What made it worse is that the person in question was one who should have known better, whom just finished two days of firearms training.

Safety equals safety and so on. No real excuses for NDs- folks not paying attention and getting lax in gun handling.

harvester of sorrow
September 23, 2005, 10:50 PM
You keep NDs from happening by obeying the four rules. You keep them from hurting someone by obeying any three.

You're right. It can't happen to you....as long as you follow the four rules. Good luck with that, I hope you continue your success.

Boss Spearman
September 23, 2005, 11:05 PM
The guys at the local range I took both of my NRA courses from are members of the Sheriff's department, and they take safety and following the rules very seriously.

Andrew Rothman
September 24, 2005, 01:28 PM
You're right. It can't happen to you....as long as you follow the four rules. Good luck with that, I hope you continue your success.

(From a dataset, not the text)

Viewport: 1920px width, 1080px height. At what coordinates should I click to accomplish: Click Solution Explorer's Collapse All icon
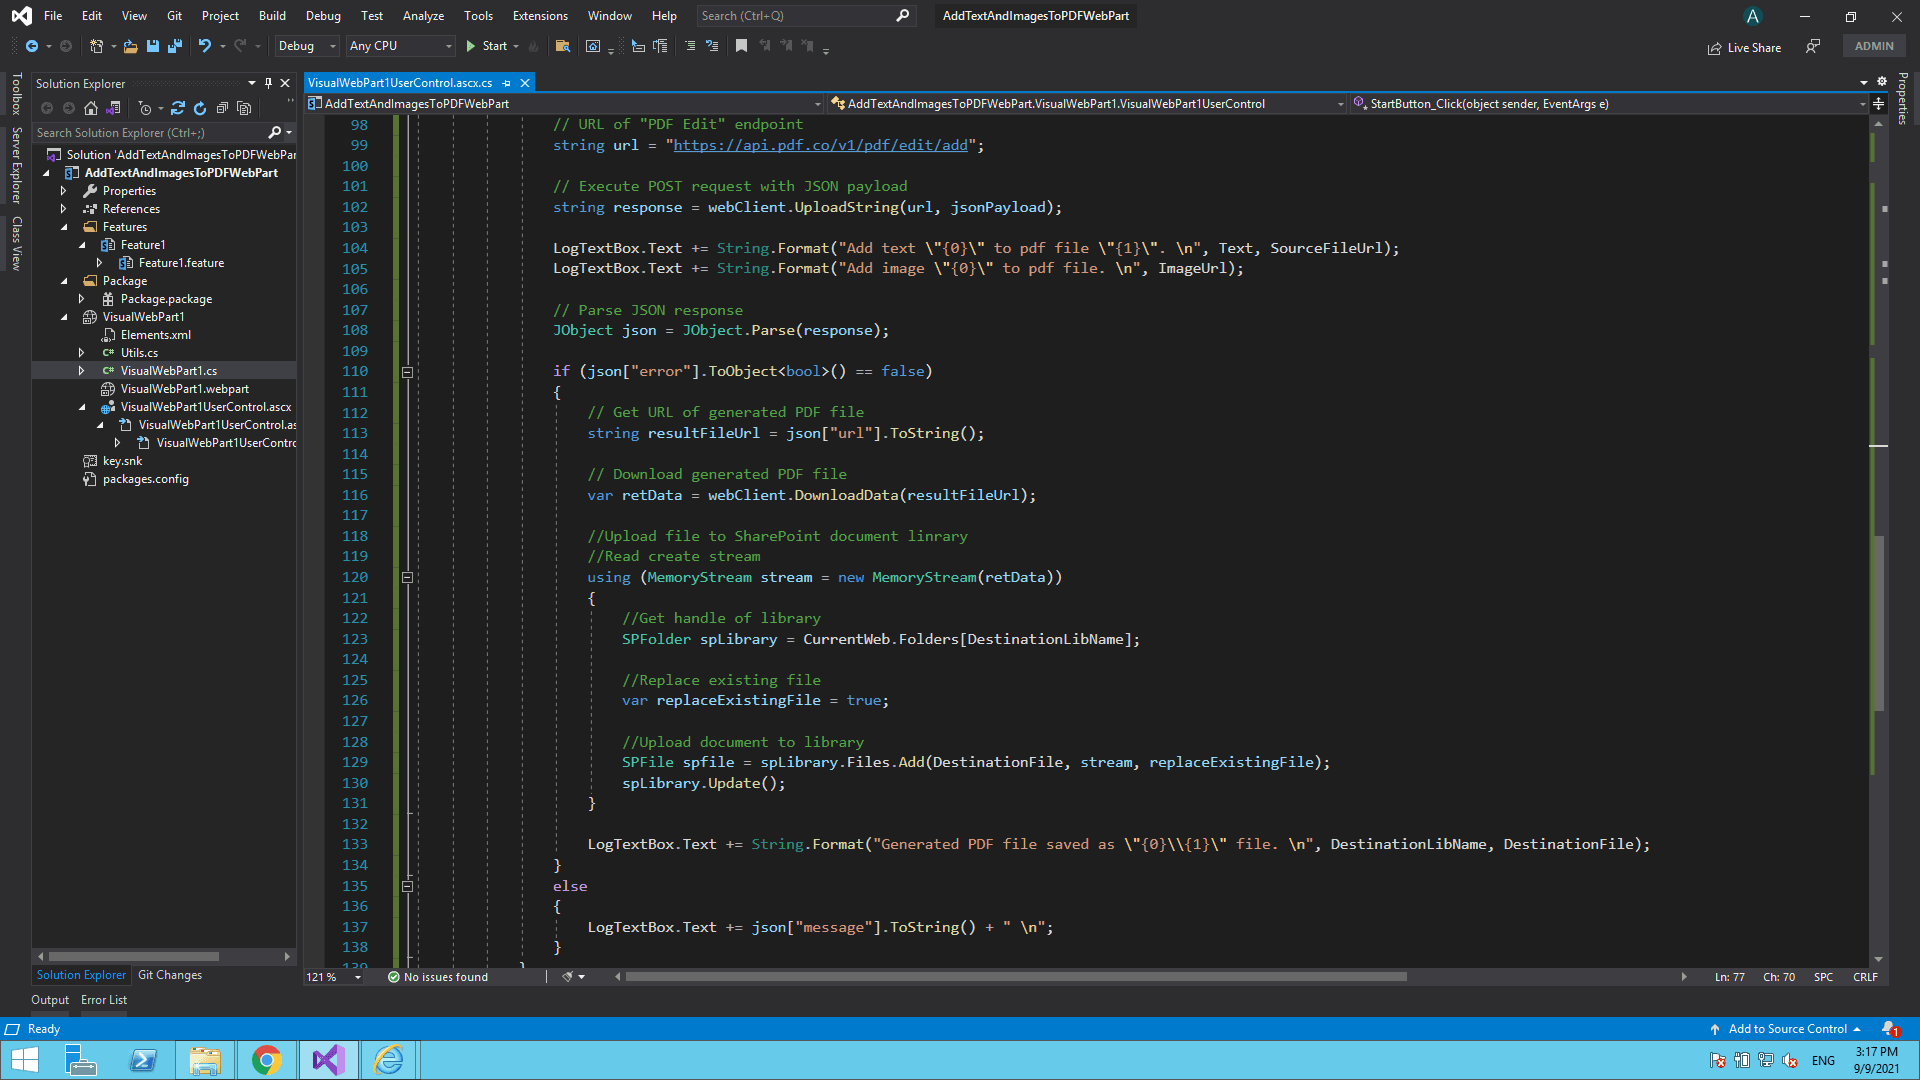[x=222, y=108]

Following rules is not a matter of luck, but of mindfulness.

Steelcore
September 24, 2005, 01:57 PM
They tell each other not to take too big of a bite out of that donut.Don't wanna choke,y'know. 8-)

harvester of sorrow
September 24, 2005, 02:18 PM
Yes, except a negligent discharge isn't the result of "deciding" to not follow the four rules...it's when you think you are, but you aren't. The hoary platitude about having negligent discharges may, in fact, BE a hoary platitude, but that doesn't reduce it's validity.

Anyways, I think you're misunderstanding me. My point is that when we hear about a ND, especially a tragic one like the one we're discussing here, sometimes our tendency is to dismiss the person who committed it as being "inexperienced," or "insufficiently trained," or as "just not knowing what the hell he's doing." Sometimes, this is the case, but I would bet that in this case, this instructor in Georgia is every bit as qualified and knowledgeable as most on this board are. Negligent discharges WILL happen to you unless you guard against it all the time. Thinking "that could NEVER happen to me," is counterproductive, thinking "I'd better be more vigilant so that that DOESN'T happen to me," is better.

Destructo6
September 24, 2005, 03:24 PM
I'm at FLETC in New Mexico and in our ranges/firearms training, safety is taken very very seriously.

Before an instructor dry fires a weapon for stration, he clears it and has several students verify that it is unloaded. Only then would he dry fire and even then it is into a dirt berm.